FFI focuses on Cable's shortcomings in pleading and brief writing, but given the underlying facts of the case, and Cable's repeated insistence that Ford is the governing law, this is a flimsy argument. It is FFI's responsibility, on a motion to remand, to show that federal court jurisdiction is proper. See Her Majesty the Queen in Right of the Province of Ontario v. City of Detroit, 874 F.2d 332, 339 (6th Cir. 1999) ("The removal petition is to be strictly construed, with all doubts resolved against removal."). FFI more or less concedes that Ford is the governing law in this case, aside from Cable's shortcomings in pleading. A dispute over whether an out-of-state insurer is directly liable to a party involved in a dispute between non-diverse parties is precisely the sort of dispute Congress meant to keep out of federal court by enacting § 1332(c)(1). The styling of that action by counsel cannot trump the substantive content of the underlying action.
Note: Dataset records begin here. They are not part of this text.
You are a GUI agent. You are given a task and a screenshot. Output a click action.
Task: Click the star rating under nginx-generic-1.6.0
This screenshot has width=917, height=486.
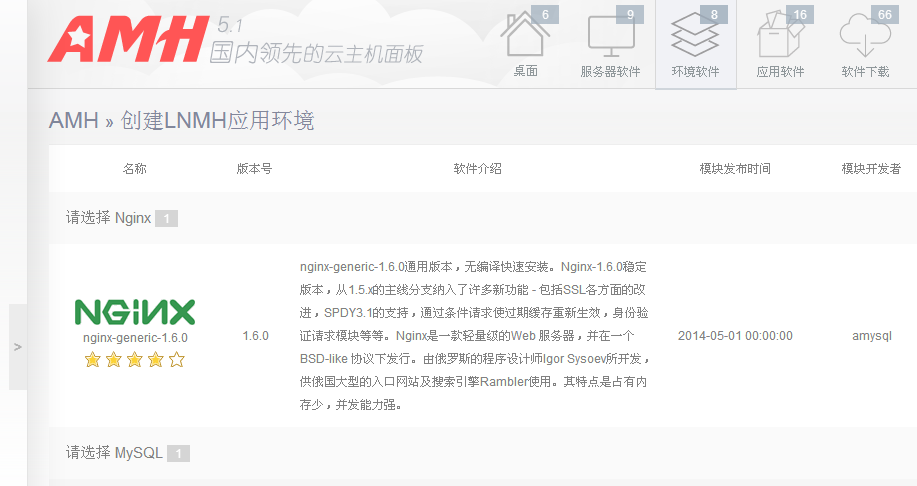135,360
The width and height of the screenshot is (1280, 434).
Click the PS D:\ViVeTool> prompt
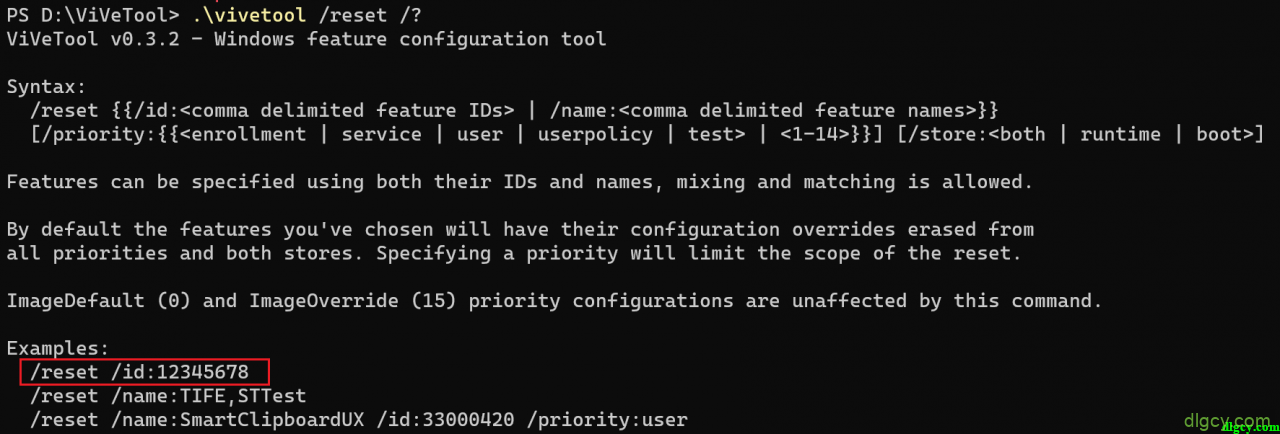(92, 15)
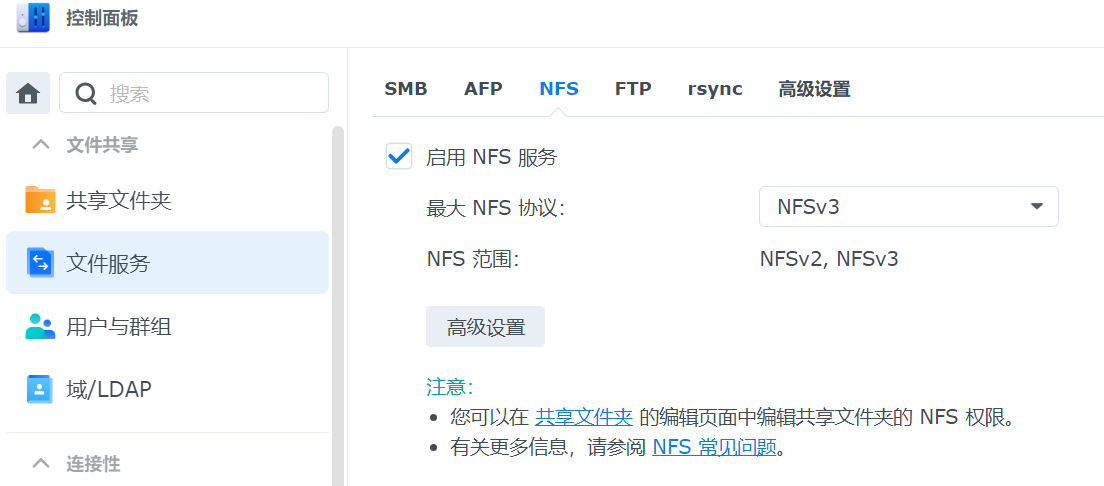Click into the 搜索 input field
The width and height of the screenshot is (1104, 486).
[x=210, y=93]
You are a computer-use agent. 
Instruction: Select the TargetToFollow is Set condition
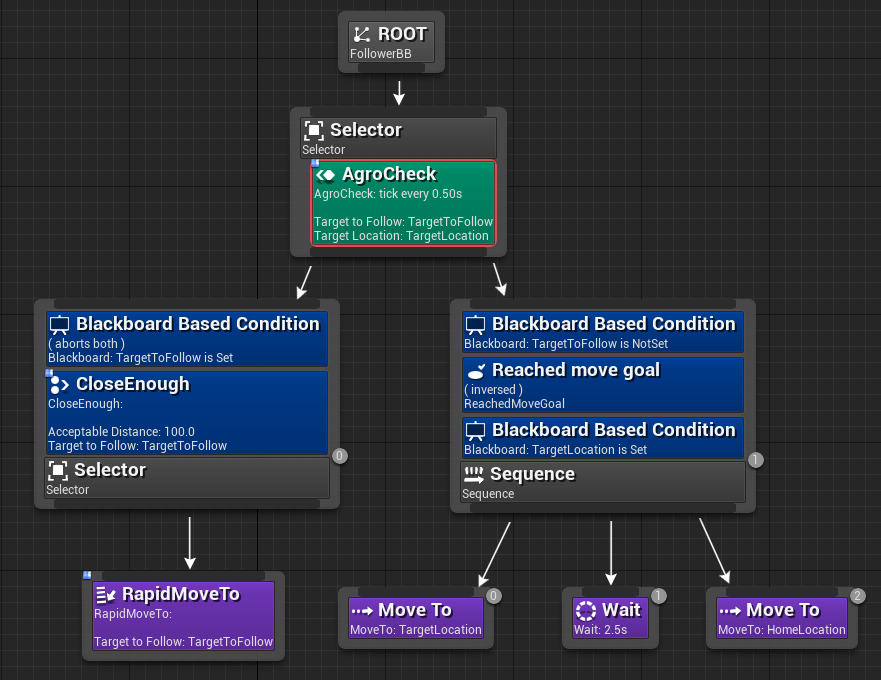187,339
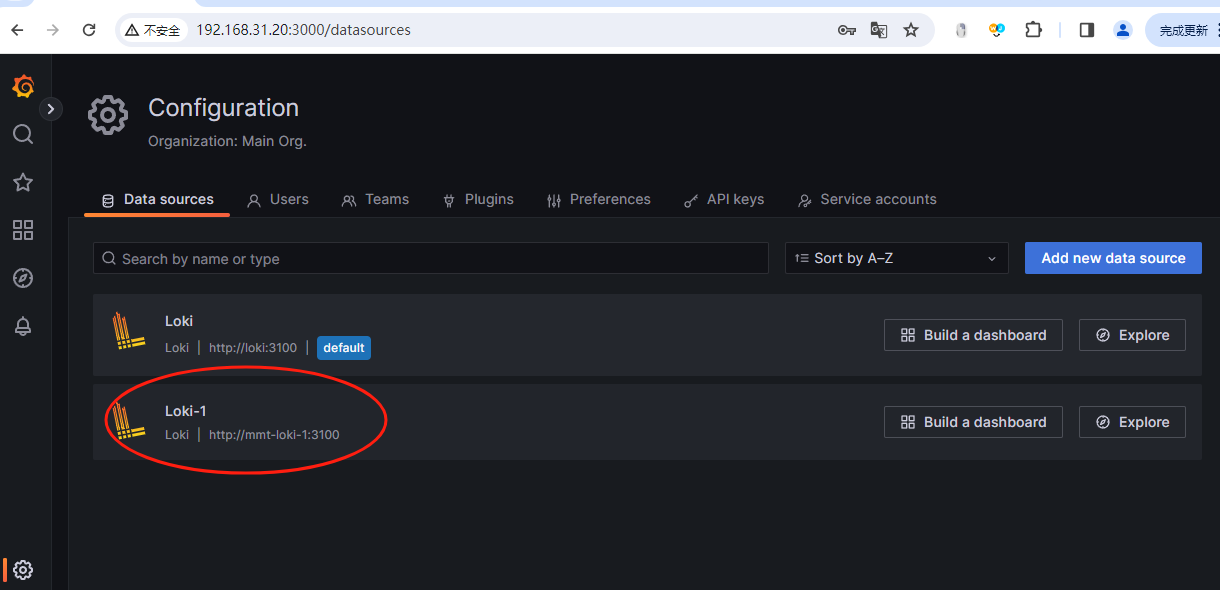Open the Alerting bell icon

23,326
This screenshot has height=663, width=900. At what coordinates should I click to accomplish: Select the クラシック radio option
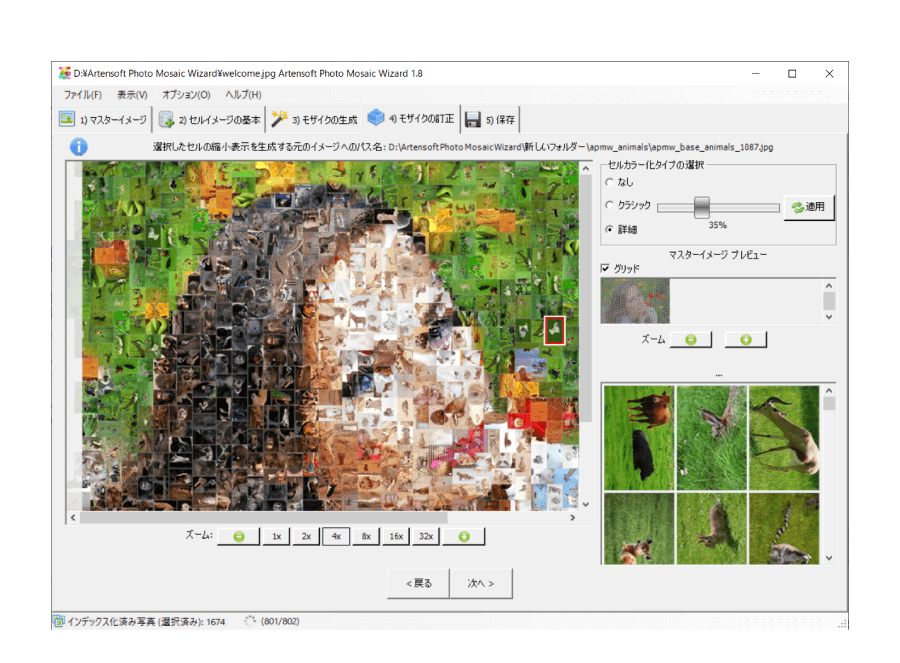click(610, 206)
There is no authoritative guidance on how one should invoke the MNFIA to establish a "direct action." In McMurry, the court did not identify a specific clause of the statute that created it. In Ford, the court carefully pieced together the action from two different sections of the statutory scheme. Ford, 669 F.2d at 422-23. While Cable's method of pleading and arguing the direct action was inartful, FFI has not shown that it was ineffective.
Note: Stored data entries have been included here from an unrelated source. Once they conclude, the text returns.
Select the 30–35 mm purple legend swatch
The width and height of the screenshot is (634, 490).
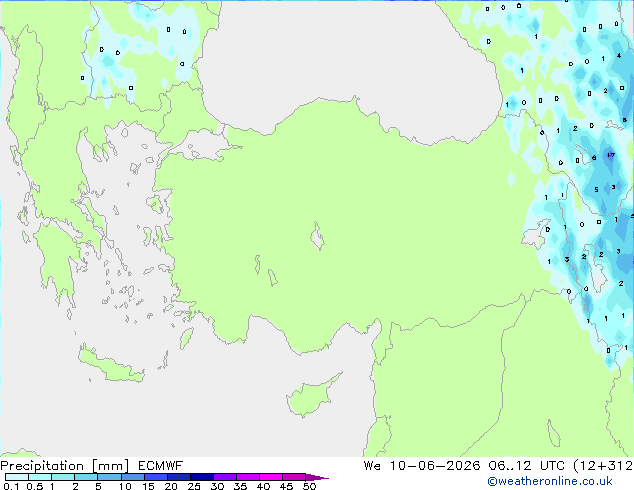(225, 477)
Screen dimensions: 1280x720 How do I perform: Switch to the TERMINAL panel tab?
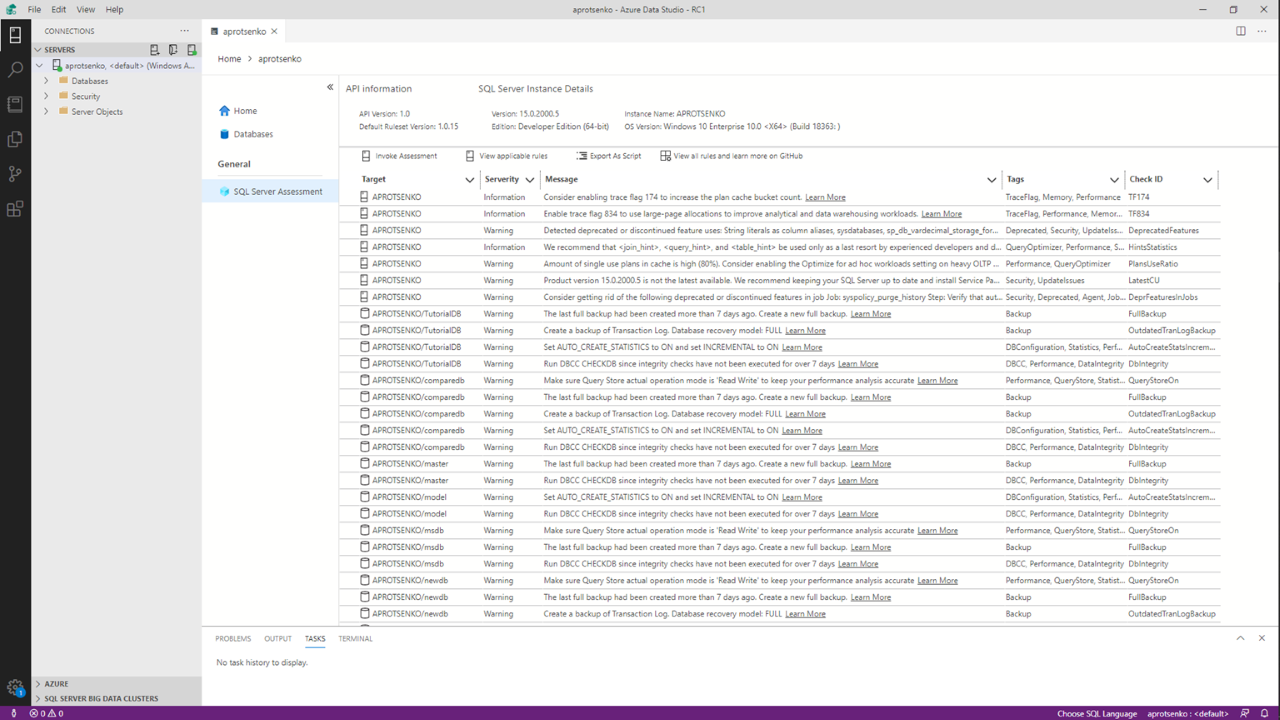tap(355, 638)
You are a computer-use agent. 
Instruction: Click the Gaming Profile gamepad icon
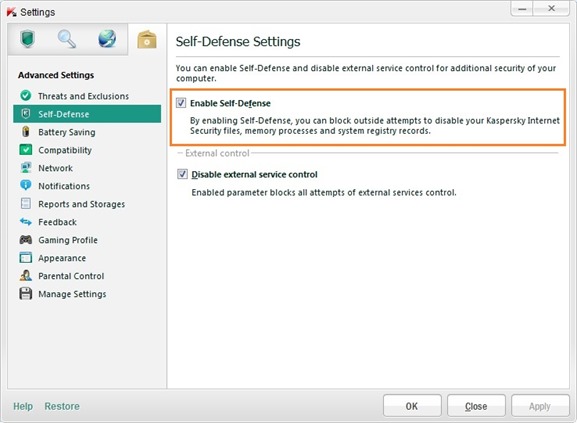click(25, 240)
Much of FFI's brief is dedicated to a recital of arguments in a motion to dismiss it filed with the Court, contesting Cable's ability to bring a direct action under Michigan law and the terms of the insurance contract. Def Res. Mot. Remand, Ex. B, at 7-9, 11-14. These arguments do not disturb the Court's holding that Ford Motor is the law governing this case, and that the Court lacks jurisdiction over this matter. FFI has not shown that Cable's claims are so utterly lacking in merit that the basis for her jurisdictional arguments is fraudulent. See Coyne v. Am. Tobacco Co., 183 F.3d 488, 493 (6th Cir. 1999) (holding that if there is some "colorable basis for predicting that a plaintiff may recover against non-diverse defendants," a case cannot be removed because of the allegedly fraudulent nature of claims supporting jurisdiction). Furthermore, the Court is troubled by FFI's attempt to disguise a motion to dismiss as a removal action. If FFI remains concerned about the legal soundness of Cable's claim, the proper recourse is to file a motion to dismiss the case in state court. See Mich. Ct. R. 2.116(C)(8) (permitting summary disposition of a case when plaintiff fails to "state a claim on which relief can be granted").
WHEREFORE, it is hereby ORDERED that Cable's Motion to Remand (docket no. 7) and Amended Motion to Remand (docket no. 8) are GRANTED. In addition, FFI's Motion to Dismiss (docket no. 6) is DENIED AS MOOT.
It is further ORDERED that this action is REMANDED to Wayne County Circuit Court, Michigan. The Clerk of the Court shall mail to the clerk of the Wayne County Circuit Court a certified copy of this order. See 28 U.S.C. § 1447(c).
SO ORDERED.
Dated: October 1, 2010
I hereby certify that a copy of the foregoing document was served upon the parties and/or counsel of record on October 1, 2010, by electronic and/or ordinary mail.